Death at Double-X Ranch…
…is a pulp western that is set in 1878 and written in 1908. Howell is a drunk. Abel Baxter wants a gunfight with the sheriff. McNeil rode into town at the wrong time.

The Minotaur, a half-man, half-bull, escaped two years ago in The Well of Lost Plots, 3; he may be traveling under the alias, Norman Johnson.

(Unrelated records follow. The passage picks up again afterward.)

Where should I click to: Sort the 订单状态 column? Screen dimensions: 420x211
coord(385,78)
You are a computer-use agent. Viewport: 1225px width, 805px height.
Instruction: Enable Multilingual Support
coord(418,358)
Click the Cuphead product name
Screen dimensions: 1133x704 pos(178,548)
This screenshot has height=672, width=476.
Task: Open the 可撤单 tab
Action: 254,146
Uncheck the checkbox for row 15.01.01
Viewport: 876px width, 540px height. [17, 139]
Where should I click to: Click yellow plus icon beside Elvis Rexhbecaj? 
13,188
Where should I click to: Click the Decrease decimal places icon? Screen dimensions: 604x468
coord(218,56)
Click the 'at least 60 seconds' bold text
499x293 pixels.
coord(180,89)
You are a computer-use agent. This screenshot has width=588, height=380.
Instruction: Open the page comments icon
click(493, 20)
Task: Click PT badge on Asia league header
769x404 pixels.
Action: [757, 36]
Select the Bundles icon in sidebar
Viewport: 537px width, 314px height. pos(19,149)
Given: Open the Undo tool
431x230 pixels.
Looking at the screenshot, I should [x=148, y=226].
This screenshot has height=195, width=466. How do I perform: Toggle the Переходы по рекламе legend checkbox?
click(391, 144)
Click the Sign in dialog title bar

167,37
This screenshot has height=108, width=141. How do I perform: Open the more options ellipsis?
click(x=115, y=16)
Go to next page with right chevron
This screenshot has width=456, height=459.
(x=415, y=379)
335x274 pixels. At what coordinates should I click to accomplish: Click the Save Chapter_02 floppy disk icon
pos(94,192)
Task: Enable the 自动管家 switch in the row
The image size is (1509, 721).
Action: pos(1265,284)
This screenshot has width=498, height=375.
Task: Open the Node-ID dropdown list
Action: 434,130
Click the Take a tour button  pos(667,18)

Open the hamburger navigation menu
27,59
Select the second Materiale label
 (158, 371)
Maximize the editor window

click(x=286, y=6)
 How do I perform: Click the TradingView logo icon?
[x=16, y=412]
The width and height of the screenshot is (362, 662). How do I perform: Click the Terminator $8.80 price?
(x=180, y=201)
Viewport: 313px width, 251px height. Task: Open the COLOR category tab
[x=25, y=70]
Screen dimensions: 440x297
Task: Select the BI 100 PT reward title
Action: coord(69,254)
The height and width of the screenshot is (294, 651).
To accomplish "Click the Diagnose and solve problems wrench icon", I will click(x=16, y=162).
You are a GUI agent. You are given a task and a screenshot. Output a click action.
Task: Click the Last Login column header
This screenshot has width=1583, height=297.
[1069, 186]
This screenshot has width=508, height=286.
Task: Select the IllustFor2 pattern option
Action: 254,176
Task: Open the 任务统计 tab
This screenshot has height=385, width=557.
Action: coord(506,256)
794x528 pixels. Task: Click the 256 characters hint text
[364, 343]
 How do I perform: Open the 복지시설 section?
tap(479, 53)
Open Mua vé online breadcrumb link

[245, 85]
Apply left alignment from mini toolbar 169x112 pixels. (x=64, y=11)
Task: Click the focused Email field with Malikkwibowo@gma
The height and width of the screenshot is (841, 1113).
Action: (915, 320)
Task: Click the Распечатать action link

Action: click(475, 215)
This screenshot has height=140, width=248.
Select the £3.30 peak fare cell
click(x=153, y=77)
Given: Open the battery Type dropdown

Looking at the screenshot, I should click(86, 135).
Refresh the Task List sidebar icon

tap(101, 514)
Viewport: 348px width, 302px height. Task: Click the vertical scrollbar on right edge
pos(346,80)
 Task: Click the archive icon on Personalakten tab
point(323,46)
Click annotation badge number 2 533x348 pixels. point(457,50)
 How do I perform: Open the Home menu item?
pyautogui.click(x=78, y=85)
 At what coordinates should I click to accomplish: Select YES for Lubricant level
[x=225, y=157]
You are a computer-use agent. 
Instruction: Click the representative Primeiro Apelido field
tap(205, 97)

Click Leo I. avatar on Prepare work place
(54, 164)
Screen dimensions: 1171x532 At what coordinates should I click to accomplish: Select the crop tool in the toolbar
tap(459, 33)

The Outland is our world. Horatio Nelson seems to want to die. Samuel Pring had been a politician. A Glatisant is a fictional hell beast. The Windowmaker is an assassin. She’s also Cindy, a Sicilian librarian, who is married to Spike, and they have a year-old daughter, Betty. Her brother is a librarian for the CIA. Mr. Wentworth is a fan of Thursday’s. Other Hamlets include Piarno Keyes playing the character. Pete & Dave’s is a local reengineered-pet store. Dennis was the chimera at the mall. Mr. Tork Armada is the spokesman for OFGOD, the religious-institution-licensing authority, and he is not impressed with Goliath’s ratings. Daisy Mutlar was the woman Landen nearly married. A grammasite is a parasitic life-form that lives inside books. Dave Chesney is Spike’s old partner from SO-17. Mr. Martin Piffco tells the truth and is committed for it. I wonder how long we have before we’re committed for speaking against the government…or a politician… Rupert Smercc of Ipswich isn’t too pleased, either. Mr. Pascoe is the official spokesman for the Federated Agnostics. St. Septyk’s Hospital.

The Cover and Title

The background of the cover has a close-up swirl of cloud with watercolor shadows of deep blue fading into the white of the paper. In the bottom half is a hardcover book open to reveal a cut-out in which resides a piece of toast with too, too-clever holes that remind me of a skull. It is a cute way to announce the series information. Text-wise, there’s an info blurb at the very top using the same red as the book. Below that is the author’s name in a royal blue sans-serif font. The title, in a teal green script font, is between the author and the book.

The title refers to the political situation, where there is Something Rotten, but it is not in the state of Denmark.